◆ Given passage ◆
* * *
Friday, 31 May 2013


I found the remains of a hairbrush a few months ago, almost didn't pick it up. It took me back to another word - the London cottage industry of brush drawing - which sounds more romantic than it evidently was. 
Homeworking brush drawer East End London 19th C (Society of Brushmaker Decendents) . 

Holes were drilled into the brush back and wire or string was looped through the holes. Bunches of bristles were pushed through each loop by hand and were folded and pulled back into the hole as the twine was pulled from behind. Apparently it could take a whole day to draw a brush in this way. 

You can still see the twine sewn into the ridges at the back. On the reverse loops are just visible, nestling in each hole. The brush would have been finished with a back which was either stuck on with fish glue, the posher ones were screwed on. No screw holes in this one, so the commoner type I think. I can't work out if it's made of bone, horn or wood. Lovely comfy indentations for your thumb and forefinger, it would have been a rather cute hairbrush, I suspect from the 19th century.
Drilling holes in the brush backs (
As well as homeworkers the still in business GB Kent made their brushes in London from 1777, mainly employing women. An early visitor to their original factory observed 'bristles from Russia, Serbia, China and India; badger hair from Germany and the Balkans; whalebone from the Antarctic; fibres from Mexico, Brazil and Africa; beech, cherry, birch and sycamore from the English countryside and tropical timbers, ebony and satinwood from the forests of Ceylon, the West Indies, South America and Indonesia' (Executive Shaving Company)
* * *
◆ Stored records ◆
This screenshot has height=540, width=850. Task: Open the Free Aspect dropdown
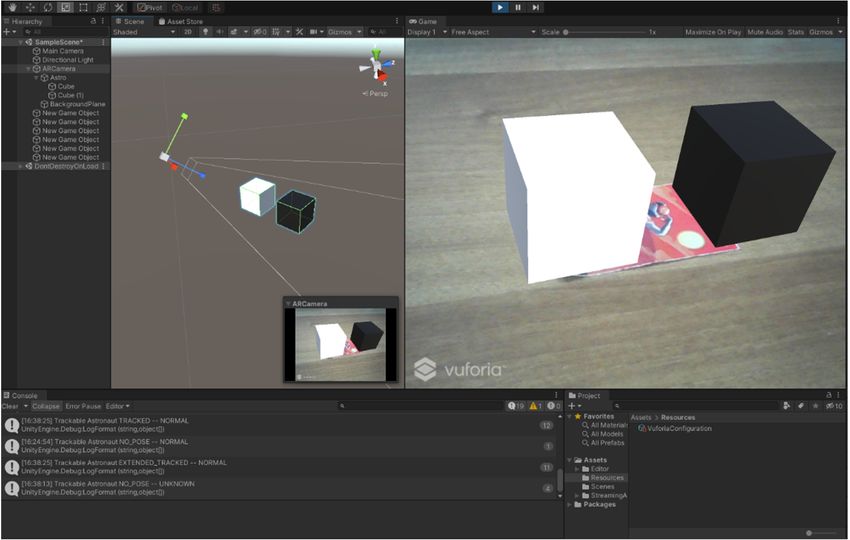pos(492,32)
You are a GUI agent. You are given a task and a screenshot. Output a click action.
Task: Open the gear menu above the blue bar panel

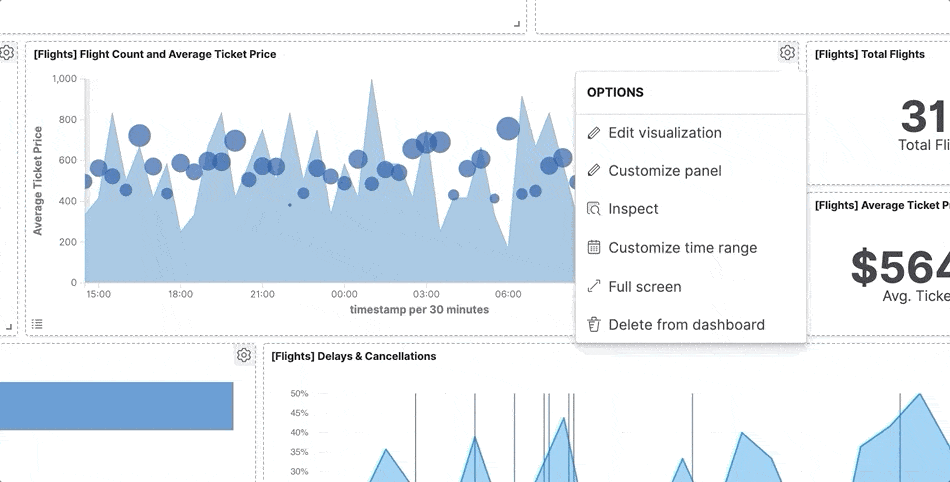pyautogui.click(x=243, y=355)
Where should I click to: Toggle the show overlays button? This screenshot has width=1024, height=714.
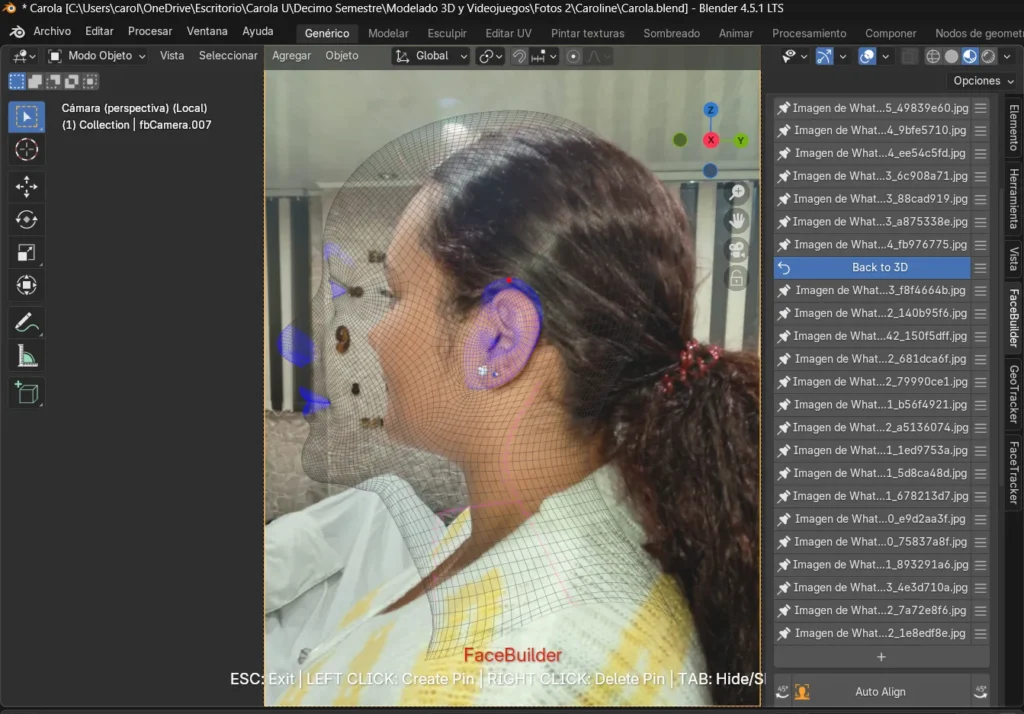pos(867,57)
* * *
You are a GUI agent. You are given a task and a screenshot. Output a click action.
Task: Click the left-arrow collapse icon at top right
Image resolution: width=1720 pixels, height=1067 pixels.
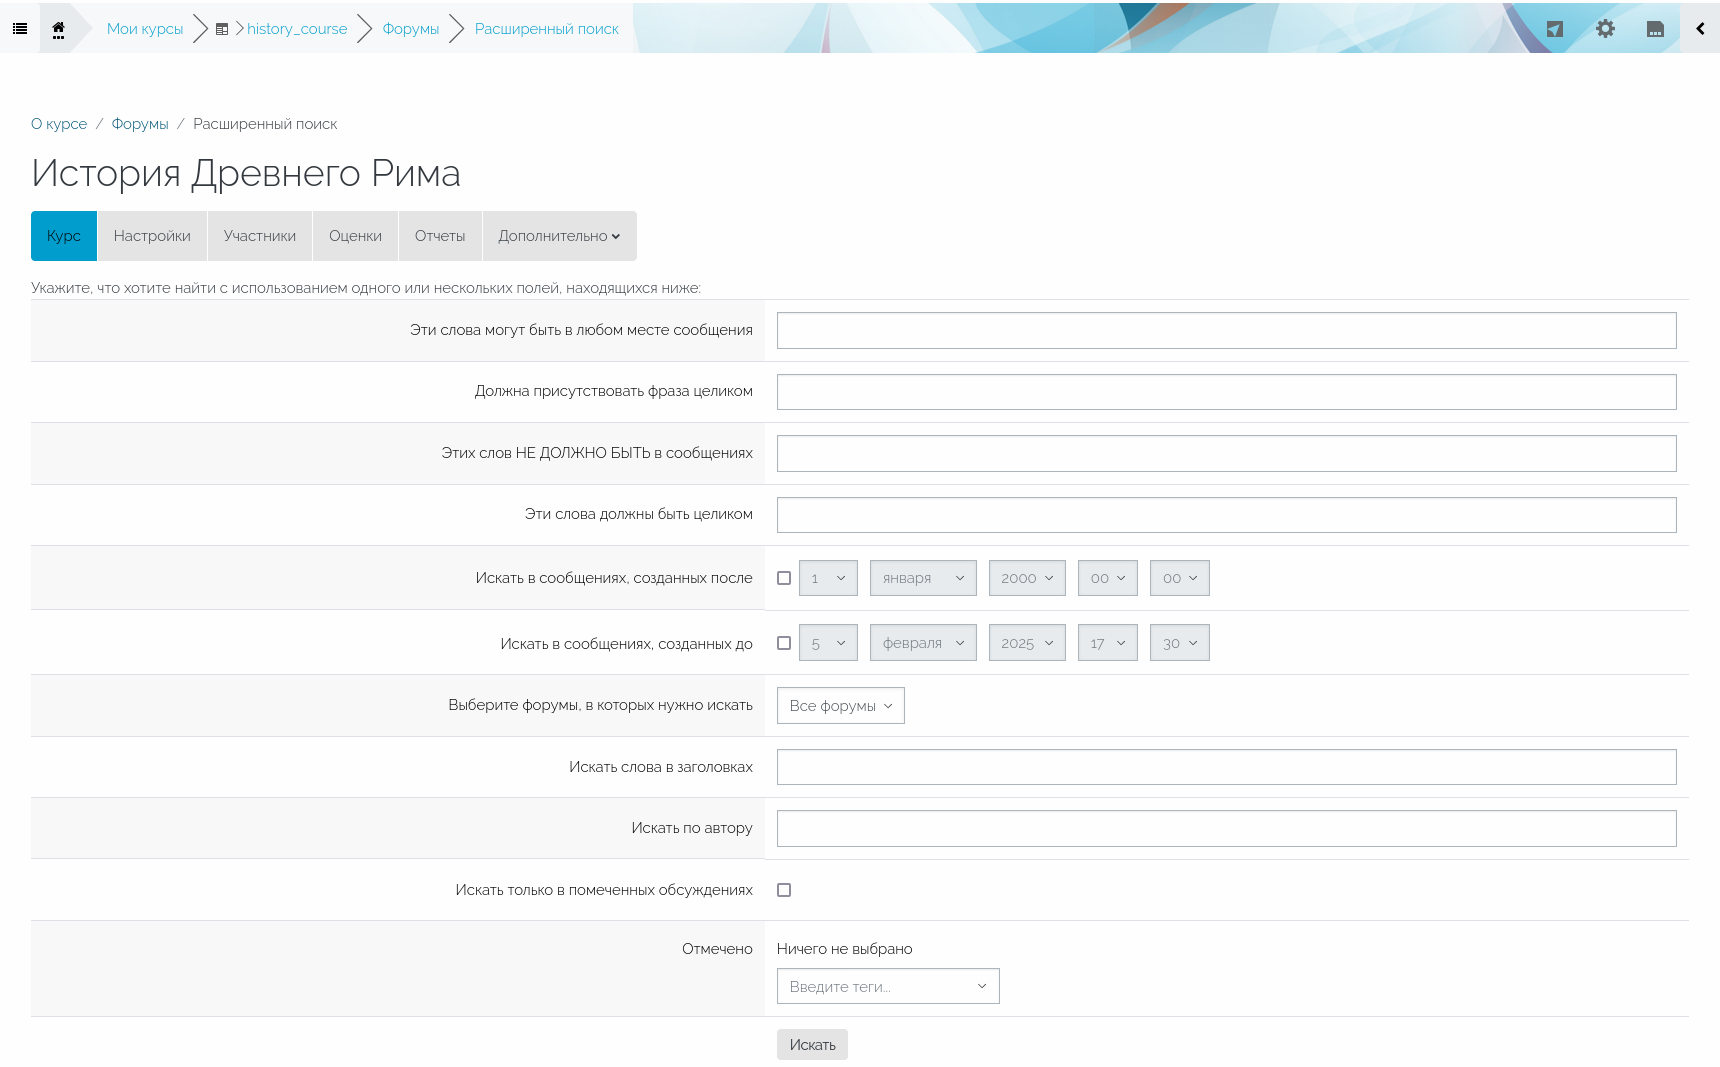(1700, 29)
* * *
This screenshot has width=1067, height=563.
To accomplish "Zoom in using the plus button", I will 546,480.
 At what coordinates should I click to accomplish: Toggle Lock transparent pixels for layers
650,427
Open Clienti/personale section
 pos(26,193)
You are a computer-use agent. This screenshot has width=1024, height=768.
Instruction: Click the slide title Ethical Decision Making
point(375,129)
* * *
◆ Requests ◆
[A] Revise the hairbrush post: restate it between "I found the" and "it evidently was.", inclusive, putting "home trade" wherever "cottage industry" appears.
[B] In the hairbrush post, how were the backs of the posher brushes attached?
[C] Continue the hairbrush post from its final sentence.

◆ Per-task outputs ◆
[A]
I found the remains of a hairbrush a few months ago, almost didn't pick it up. It took me back to another word - the London home trade of brush drawing - which sounds more romantic than it evidently was.

[B] They were screwed on.

[C]
All of which I imagine would have arrived via the Thames.
The Rhinebeck Panorama of London c. 1807

Saturday, 25 May 2013

German Stoneware Mineral Bottle

I put down the first piece of stoneware I found, thinking the little bit of writing wasn't worth it. A few minutes later found a similar larger shard with a lot more, I went back ten feet to retrieve the discarded piece and as I suspected they slotted together. A fortnight later I found the missing middle fragment in the same place. 
Mudlarking Find  Georg Kreuzber Stoneware Bottle
Not an old find, Victorian and mildly interesting. It's German and probably held mineral water. Produced for Georg Kreuzber, a wine merchant from Ahrweiler who in 1850s began bottling mineral water from the Apollinaris spring .By 1860 40,000 bottles had been dispatched across the globe. The refinery shut in 1878. 

The rather crude and imperfect incised stamp has a circular inscription 'Apollinaris-Brunnen  M-W'. Inside appears a boaty logo and below 'Georg Kreuzberg, Ahrweiler, Rheinpreussen'. 

A clearer picture of the logo on another bottle 
Georg Kreuzberg Mineral Bottle (Etsy) 
There seem to be quite a few German mineral water bottles scattered along the Thames and a number of different companies. Others have suggested these bottles contained gin and this type continued to be produced until the 1890s. I tracked down a picture of one with the label intact. Exported to the States seemingly from London with their offices at 19 Regent Street, this rather salty mineral water must have been a hit. 

Georg Kreuzberg looks like a man about town. He developed the springs in the area, building the first bath house with hotel attached at Bad Neuenahr hot spring. He had a penchant for sequoia and started a bit of civic planting, some of the redwoods still stand today.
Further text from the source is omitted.